- _DOCUMENT SEGMENT_:
★ ★ ★ ★
Music majors perform recitals to graduate
To earn some degrees students have to submit a paper or project to graduate, but for music majors a special requirement must be fulfilled.
Every year junior and senior music majors at the University of South Dakota perform at both vocal and instrumental music recitals to fulfill their graduation requirements.
Rick Rognstad, professor of music at USD, said the recitals performed by music students are specific to whether students are music performance majors or music education majors.
“It depends on the degree program that the student has chosen,” Rognstad said. “The senior recital for (music education majors) amounts to what we call a half recital.”
During “half recitals,” students generally pair up with someone else and the performances last about 30 minutes per student. The acts for music performance majors, however, usually run about an hour long and are performed individually.
“(The National Association of Schools of Music) require that every student have some sort of chamber music experience and it can be on recital or on someone else’s recital,” Rognstad said.
James Cooper, a second year graduate assistant and musical performance major, said his recital will consist of a mix of traditional and non-traditional songs that follow a story he specifically wrote for the recital.
“You’ll hear things that are from the Baroque period, the Classical period, the Romantic period — so following all of music history. I think my oldest piece is from 1680 something and my newest piece is from this year,” Cooper said.
Cooper said each of his 16 chosen pieces were “painstakingly” selected to go with the plot of his story. The hardest part of preparing for his recital, he said, has been memorizing his songs, which will be sung in French, English, Italian and German.
“Traditionally, a recital shows off your studies throughout your time at whatever university that you’re attending,” he said. “I don’t like the idea of just a check box recital where you just do things that you’ve done while you’re here.”
★ ★ ★ ★
- _DATA LINES_:
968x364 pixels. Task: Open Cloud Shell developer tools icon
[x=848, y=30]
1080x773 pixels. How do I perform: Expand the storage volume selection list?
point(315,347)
★ ★ ★ ★
- _GOALS_:
(a) List every language in which the article on music recitals says Cooper's songs will be sung.
(b) Using the article on music recitals, answer these:
(i) About how long does a half recital last per student?
(ii) How many pieces did Cooper choose?
(iii) What position does Rick Rognstad hold at USD?
(c) Reproduce the stretch of the article on music recitals from "Every year junior" through "music education majors.", switching "recitals" to "concerts".

- _TASK RESPONSES_:
(a) French, English, Italian, German

(b)
(i) About 30 minutes
(ii) 16
(iii) Professor of music

(c)
Every year junior and senior music majors at the University of South Dakota perform at both vocal and instrumental music concerts to fulfill their graduation requirements.
Rick Rognstad, professor of music at USD, said the concerts performed by music students are specific to whether students are music performance majors or music education majors.